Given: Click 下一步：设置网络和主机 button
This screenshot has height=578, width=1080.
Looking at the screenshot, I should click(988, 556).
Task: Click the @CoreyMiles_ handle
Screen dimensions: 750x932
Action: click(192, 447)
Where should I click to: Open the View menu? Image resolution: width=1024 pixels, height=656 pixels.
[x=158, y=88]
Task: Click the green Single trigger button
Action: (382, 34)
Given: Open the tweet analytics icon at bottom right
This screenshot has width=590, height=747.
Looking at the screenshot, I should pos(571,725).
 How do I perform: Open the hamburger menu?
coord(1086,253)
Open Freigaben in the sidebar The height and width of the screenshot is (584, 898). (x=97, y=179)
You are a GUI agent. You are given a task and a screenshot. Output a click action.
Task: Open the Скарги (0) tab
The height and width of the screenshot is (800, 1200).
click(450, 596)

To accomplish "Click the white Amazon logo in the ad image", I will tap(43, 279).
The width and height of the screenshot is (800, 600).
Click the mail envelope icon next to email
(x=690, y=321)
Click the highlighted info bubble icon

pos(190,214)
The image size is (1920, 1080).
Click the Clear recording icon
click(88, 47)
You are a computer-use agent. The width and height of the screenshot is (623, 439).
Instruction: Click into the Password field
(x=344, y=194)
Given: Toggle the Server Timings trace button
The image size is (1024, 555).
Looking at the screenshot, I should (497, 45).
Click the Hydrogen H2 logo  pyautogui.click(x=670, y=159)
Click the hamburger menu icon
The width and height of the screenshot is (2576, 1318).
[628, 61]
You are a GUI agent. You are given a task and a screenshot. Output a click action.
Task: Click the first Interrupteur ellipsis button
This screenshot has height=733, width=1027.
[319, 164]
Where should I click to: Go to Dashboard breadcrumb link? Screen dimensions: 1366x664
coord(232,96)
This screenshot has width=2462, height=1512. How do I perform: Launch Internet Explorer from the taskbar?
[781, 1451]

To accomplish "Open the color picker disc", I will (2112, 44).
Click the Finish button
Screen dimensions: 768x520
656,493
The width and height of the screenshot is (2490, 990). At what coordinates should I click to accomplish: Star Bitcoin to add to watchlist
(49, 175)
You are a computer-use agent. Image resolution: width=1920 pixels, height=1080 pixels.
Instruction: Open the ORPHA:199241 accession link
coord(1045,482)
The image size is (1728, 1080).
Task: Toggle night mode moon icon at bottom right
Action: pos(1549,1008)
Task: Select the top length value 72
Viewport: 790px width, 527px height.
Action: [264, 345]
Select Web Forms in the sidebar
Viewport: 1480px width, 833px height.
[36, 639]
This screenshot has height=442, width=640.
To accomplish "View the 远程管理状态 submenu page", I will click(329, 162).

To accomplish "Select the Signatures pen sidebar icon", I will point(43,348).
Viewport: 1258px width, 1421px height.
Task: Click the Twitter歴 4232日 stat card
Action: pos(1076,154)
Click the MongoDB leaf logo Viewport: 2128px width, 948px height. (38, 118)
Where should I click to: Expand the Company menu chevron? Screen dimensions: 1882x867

---

What you have to do. Copy out everything from the line with "Select Web Forms in the sidebar" down to the last of the items above, both ends included, with each line unchanged.

Full output.
Select Web Forms in the sidebar
Viewport: 1480px width, 833px height.
[36, 639]
This screenshot has height=442, width=640.
To accomplish "View the 远程管理状态 submenu page", I will click(329, 162).

To accomplish "Select the Signatures pen sidebar icon", I will point(43,348).
Viewport: 1258px width, 1421px height.
Task: Click the Twitter歴 4232日 stat card
Action: pos(1076,154)
Click the MongoDB leaf logo Viewport: 2128px width, 948px height. (38, 118)
Where should I click to: Expand the Company menu chevron? Screen dimensions: 1882x867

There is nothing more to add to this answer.